▶ _Document segment_

►

Heartbroken Again

I’m going to sound like I am pathetic and whining. At this point I just don’t give a shit. The Chihuahua are gone and I am disappointed to say the least. I’m having a pity party for one. Another day with no human contact except the pharmacy called. I reached out to several people but got no response. I’m used to it now. Most of my life has been like that except when I was drinking. That wasn’t a real life.

My family used to think it was funny that when I was 5 my grandfather forgot me at the car wash. It everyone a while to notice that I didn’t come back with him. They found me standing on the side of the road an hour later just waiting. It was a busy road with a lot of traffic. Back then he lived with us and would always fall asleep with a lit cigarette in his hand. In those days my parents drank and fought often. I watched my father hit my mother one time and she wet herself. That was the day he quit drinking for good. It was the one and only time he ever showed any violence toward her.

◄

▶ _Dataset content_
►

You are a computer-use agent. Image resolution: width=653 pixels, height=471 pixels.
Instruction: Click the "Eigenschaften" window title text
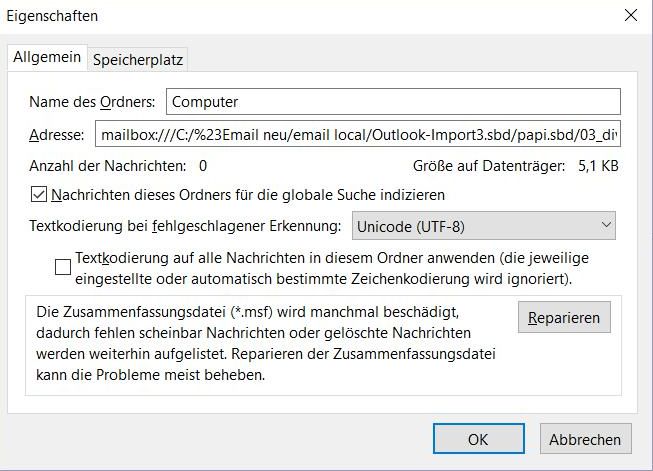[x=54, y=16]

◄

▶ _Your tasks_
• A. Which sentences in the post titled "Heartbroken Again" contain a form of the word "drink"? Quote each one in full.
• B. Can you condense the paragraph of the "Heartbroken Again" post that begins "My family used to think" into a short bulleted list that keeps its main facts?
• C. Continue the "Heartbroken Again" blog post from its last sentence, in the same voice.

▶ _Replies_
• A.
1. "Most of my life has been like that except when I was drinking."
2. "In those days my parents drank and fought often."
3. "That was the day he quit drinking for good."

• B.
- The family found it funny that the narrator's grandfather forgot the narrator, then 5, at the car wash.
- An hour later the narrator was found waiting beside a busy road with heavy traffic.
- The grandfather lived with the family then and often fell asleep holding a lit cigarette.
- The narrator's parents drank and fought often in those days.
- The narrator once saw the father hit the mother, and she wet herself.
- The father quit drinking for good that day, and it was the only time he was ever violent toward her.

• C.
I watched my half brother and father fight physically often. The police were at our house many times. We never knew what we would find when we got home from school. One day it was the kitchen table turned over with blood on the floor. My brother was bigger than my father and always started it. It’s still no excuse. My mother was missing that day. She had been committed to a psychiatric facility. My sister and I had to stay with our grandmother who we hardly knew. It was there that I got my first period and didn’t know what to do. I felt ashamed and embarrassed. You couldn’t even flush the toilet at her house.

Somehow the kids at school found out about my mom and I was teased about it. Added to the fact that I was chubby and it made for a very unhappy time. I withdrew further. My sister for some reason escaped the teasing. I grew up around a family filled with mental illness and addiction. The only way my mom thought she could get attention is when she was “sick”. The doctors usually found nothing wrong with her until they did. Lung Cancer.

By this time I was a full blown alcoholic. I let myself be used and abused by some of the worse people in society. Why? Because I believed I deserved it. If my suicide attempts failed then maybe the alcohol would kill me, if that didn’t work maybe one of the violent men I kept company with would. One of them came close.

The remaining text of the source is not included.